Fragmentos de timestamp Unix en C#

Ejemplos de C# para segundos epoch actuales, milisegundos, conversión con DateTimeOffset, salida ISO 8601 y parseo de timestamps desde cadenas de fecha.

C# timestamp basics

Modern C# should use DateTimeOffset for Unix timestamp work. DateTimeOffset.UtcNow.ToUnixTimeSeconds() returns Unix seconds, and ToUnixTimeMilliseconds() returns JavaScript-compatible milliseconds.

Converting DateTimeOffset values

Use FromUnixTimeSeconds or FromUnixTimeMilliseconds to convert epoch values into DateTimeOffset. Keep storage in UTC and format with the round-trip O format when you need an ISO 8601 string.

C# production notes

DateTimeOffset is usually safer than DateTime for timestamp work because it keeps an offset attached to the value. Store UTC instants for comparisons and persistence, then convert to a local timezone only for display. Be careful when integrations say epoch time without naming seconds or milliseconds.
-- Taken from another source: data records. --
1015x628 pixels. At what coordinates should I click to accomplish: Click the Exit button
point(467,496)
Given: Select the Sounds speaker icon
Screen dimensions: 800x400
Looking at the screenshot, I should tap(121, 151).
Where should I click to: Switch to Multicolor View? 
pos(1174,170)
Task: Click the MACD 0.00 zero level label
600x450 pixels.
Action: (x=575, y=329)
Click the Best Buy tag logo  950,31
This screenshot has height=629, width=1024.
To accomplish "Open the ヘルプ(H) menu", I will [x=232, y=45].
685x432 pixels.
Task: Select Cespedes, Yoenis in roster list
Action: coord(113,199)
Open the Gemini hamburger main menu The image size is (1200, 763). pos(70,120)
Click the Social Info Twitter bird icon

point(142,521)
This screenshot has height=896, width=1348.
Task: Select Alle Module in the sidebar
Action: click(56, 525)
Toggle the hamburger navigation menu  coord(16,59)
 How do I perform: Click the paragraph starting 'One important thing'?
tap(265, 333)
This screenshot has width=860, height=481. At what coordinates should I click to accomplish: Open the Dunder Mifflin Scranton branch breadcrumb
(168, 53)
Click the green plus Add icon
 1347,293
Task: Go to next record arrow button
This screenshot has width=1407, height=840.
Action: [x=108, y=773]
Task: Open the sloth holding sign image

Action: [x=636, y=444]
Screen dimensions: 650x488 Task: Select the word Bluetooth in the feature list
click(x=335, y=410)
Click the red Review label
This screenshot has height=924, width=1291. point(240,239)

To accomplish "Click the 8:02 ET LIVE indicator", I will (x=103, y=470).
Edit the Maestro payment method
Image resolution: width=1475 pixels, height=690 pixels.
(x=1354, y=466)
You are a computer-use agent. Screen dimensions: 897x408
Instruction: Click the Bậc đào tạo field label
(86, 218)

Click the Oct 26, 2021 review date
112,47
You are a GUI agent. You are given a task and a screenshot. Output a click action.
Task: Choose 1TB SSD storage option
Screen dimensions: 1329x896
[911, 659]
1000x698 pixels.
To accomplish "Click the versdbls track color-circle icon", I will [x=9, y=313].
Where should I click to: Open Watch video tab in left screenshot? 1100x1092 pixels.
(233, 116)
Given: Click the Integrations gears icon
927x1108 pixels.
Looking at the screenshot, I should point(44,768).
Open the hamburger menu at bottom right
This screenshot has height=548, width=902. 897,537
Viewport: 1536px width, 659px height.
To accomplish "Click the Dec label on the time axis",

  • Use DateTimeOffset.UtcNow.ToUnixTimeSeconds() for standard Unix seconds
  • Use ToUnixTimeMilliseconds() for JavaScript-compatible values
  • Use FromUnixTimeSeconds() when reading API values documented as seconds
  • Use the O format for round-trip ISO 8601 strings in logs and JSON

Frequently checked C# details

Should timestamp code use DateTime or DateTimeOffset?
Prefer DateTimeOffset for Unix timestamp work because it preserves offset context. It also exposes direct Unix seconds and milliseconds helpers.
What does the O format do?
The O format writes a round-trip ISO 8601 value. It is useful for logs, JSON, and tests where the exact instant should survive parsing.
How do I verify a C# conversion?
Convert the value back with DateTimeOffset.FromUnixTimeSeconds or FromUnixTimeMilliseconds, format it with O, and compare that UTC output with your expected timestamp before saving the value.